Rafael Nadal has assured Daniil Medvedev the tide of public sentiment will eventually turn after the Russian found himself cast in the role of pantomime villain at the Australian Open.

Overrun by the indefatigable Nadal in an epic final, Medvedev endured a ongoing battle with crowds at Melbourne Park after a tense match against Nick Kyrgios in the second round.

The 25-year-old repeatedly questioned local fans’ intelligence over their “disrespectful” behaviour and berated chair umpires for not keeping crowds in check.

The saga ultimately led a disheartened Medvedev to claim his dream of knocking off the world’s best players had died on Rod Laver Arena, where Nadal enjoyed the bulk of support during the final.

Medvedev even claimed he would skip future grand slam events to play in front of more favourable crowds in Russia, and rubbished the theory that tennis is ready to welcome a new wave of men’s champions.

“The kid that was dreaming is not anymore in me after today,” Medvedev said.

“It will be tougher to continue tennis when it’s like this.

“From now on I’m playing for myself, for my family, to provide (for) my family, for people that trust in me (and) of course for all the Russians because I feel a lot of support there.

“If there is a tournament on hard courts in Moscow before Roland Garros or Wimbledon, I’m going to go there, even if I miss Wimbledon or Roland Garros or whatever.”

Medvedev also claimed the fact he is Russian counts against him.

“I think nationality plays a key … I can definitely see when you play somebody from another country, they would go for them and not for Russian,” he said.

Nadal, who claimed a record-setting 21st grand slam title with his second Australian Open victory, has long been a favourite of the Melbourne Park crowd.

The 35-year-old watched on during the final as a frustrated Medvedev pleaded with fans to be quiet at crucial moments, shouted at chair umpire John Blom to “step up” to silence the “idiots”, and sarcastically applauded the crowd several times after his serve was broken.

But Nadal believes Australian fans will eventually come to appreciate reigning US Open champion Medvedev’s talents.

“The crowd was supporting me crazy yesterday,” Nadal said.

“I know when the emotions are high and you play these kinds of matches, of course there is always things that can’t be perfect out there, no?
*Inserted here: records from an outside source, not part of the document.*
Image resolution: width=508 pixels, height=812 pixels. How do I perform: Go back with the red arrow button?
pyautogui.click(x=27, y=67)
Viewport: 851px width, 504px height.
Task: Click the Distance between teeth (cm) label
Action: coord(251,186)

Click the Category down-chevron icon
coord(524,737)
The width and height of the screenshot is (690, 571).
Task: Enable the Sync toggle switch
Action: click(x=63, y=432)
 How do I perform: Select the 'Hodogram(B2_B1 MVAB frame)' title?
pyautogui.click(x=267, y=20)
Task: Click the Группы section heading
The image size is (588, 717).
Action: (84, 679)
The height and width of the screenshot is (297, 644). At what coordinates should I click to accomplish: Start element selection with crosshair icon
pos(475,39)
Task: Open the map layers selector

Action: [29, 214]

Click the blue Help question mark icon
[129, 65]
“The emotions are too high to have 100 per cent self control for I don’t know how many people, 15,000 people.

“Of course there are always mistakes but Daniil (handled) it well.

“He’s a great champion and he will enjoy the crowd on his favour in the future, I don’t have any doubt.”

Nadal said Australian sports fans are mostly knowledgable and to have a few outliers is common for tennis crowds around the world.

The veteran defended Medvedev, describing him as a ‘very nice guy face to face”, and hopes the Russian’s post-match sentiments will fade.

“He’s a good person and in some way I felt sorry that he felt like this after the match,” Nadal said.

“I think that feeling is something that happened in that moment because it’s tough like this with all the crowd almost supporting your opponent.

“But I assure that he has plenty of time to enjoy amazing crowds in his favour here in Australia and around the world and he will experience this amazing feeling.”